WORK REQUEST 1: Decide whether each statement below agrees with the forum post, answering yes or no and quoting the deciding words of the forum post. (a) The boyfriend told the writer he was an addict when they started dating. (b) The boyfriend's lung collapsed while he was in rehab. (c) The writer stopped drinking entirely after having a first child.
WORK REQUEST 2: Print the part of the forum post starting at "I come from" and ending at "used to be.".

SELECTED EXCERPT:
Im new to this, I guess that why they have me on the "Newcomers forum"

I come from a long line of functioning alcoholics, i used to be one until I had my first child. I do still drink but not to get drunk and im nothing like the person i used to be.

My biggest problem now is my bf, I started dating him almost 2 years ago and he told me up front he was an addict but that he had been sober for a long time, he seemed to have everything together, so when he called me one night and told me that his sister had kicked him out of corse i let him move in. At first everything was great, he worked, helped with the kids and the house, then the bottom of this great life fell out! He lost his job because his boss caught him taking Xanax, he moved out after a very nasty fight and then went to rehab, then his lung collapsed 2 days out of rehab and he spent 3 mo on and off in the hospital where he got hooked again on drugs, he spent months hospital hopping when i finally had enough and kicked him out again. At that time his new boss put him up in a hotel, paid for his drugs and food and just kept him on a leash using him because his boss knew he was now hooked on Heroin. After about a month my bf begged me to take him bake said he would do anything, i told him the only thing he could do is get sober, to get him away from his boss and not in my house he moved to another state with his family (of drug users, and alcoholics) not the best but it got him out of this rotting city! he moved back in with me about 2 months later SOBER and started a methadone treatment because he started working for the same boss thinking he had his addiction under control and the first day back his boss took him to Detroit to buy him drugs. He has been away from the boss and the "wrong" people for about 7 months now passing every drug test, although he did get high on Xanax once and lost a very good job because of it, but for the most part he has been doing good.

STORED DATA:
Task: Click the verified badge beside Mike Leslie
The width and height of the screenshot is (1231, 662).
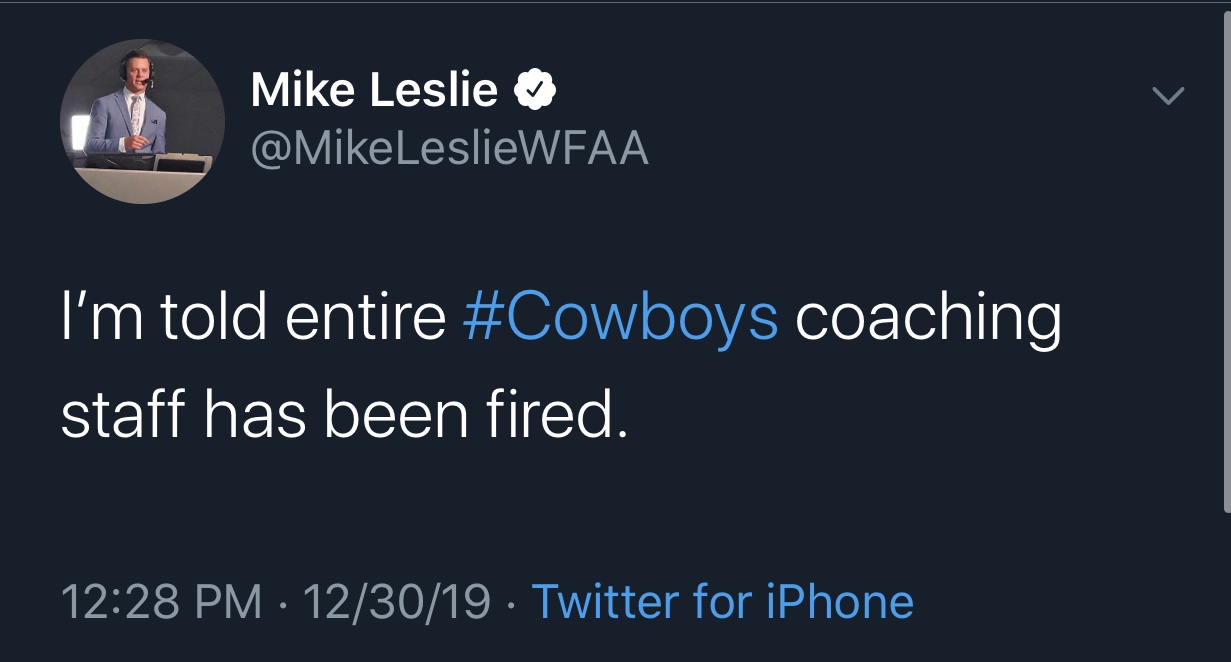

--

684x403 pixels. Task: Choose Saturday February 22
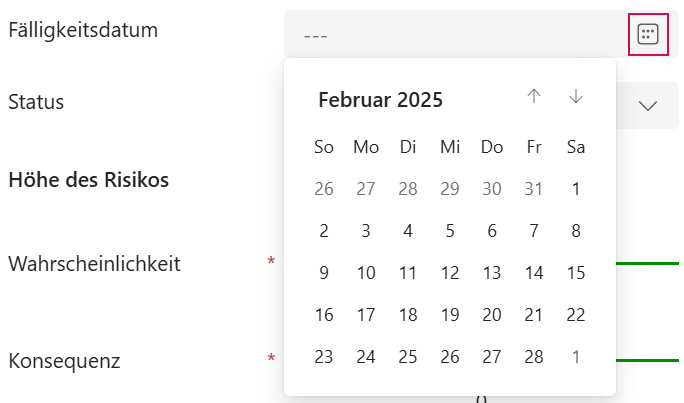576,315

WRITTEN REPLY 1:
(a) Yes: "he told me up front he was an addict"
(b) No: "his lung collapsed 2 days out of rehab"
(c) No: "I do still drink but not to get drunk"

WRITTEN REPLY 2:
I come from a long line of functioning alcoholics, i used to be one until I had my first child. I do still drink but not to get drunk and im nothing like the person i used to be.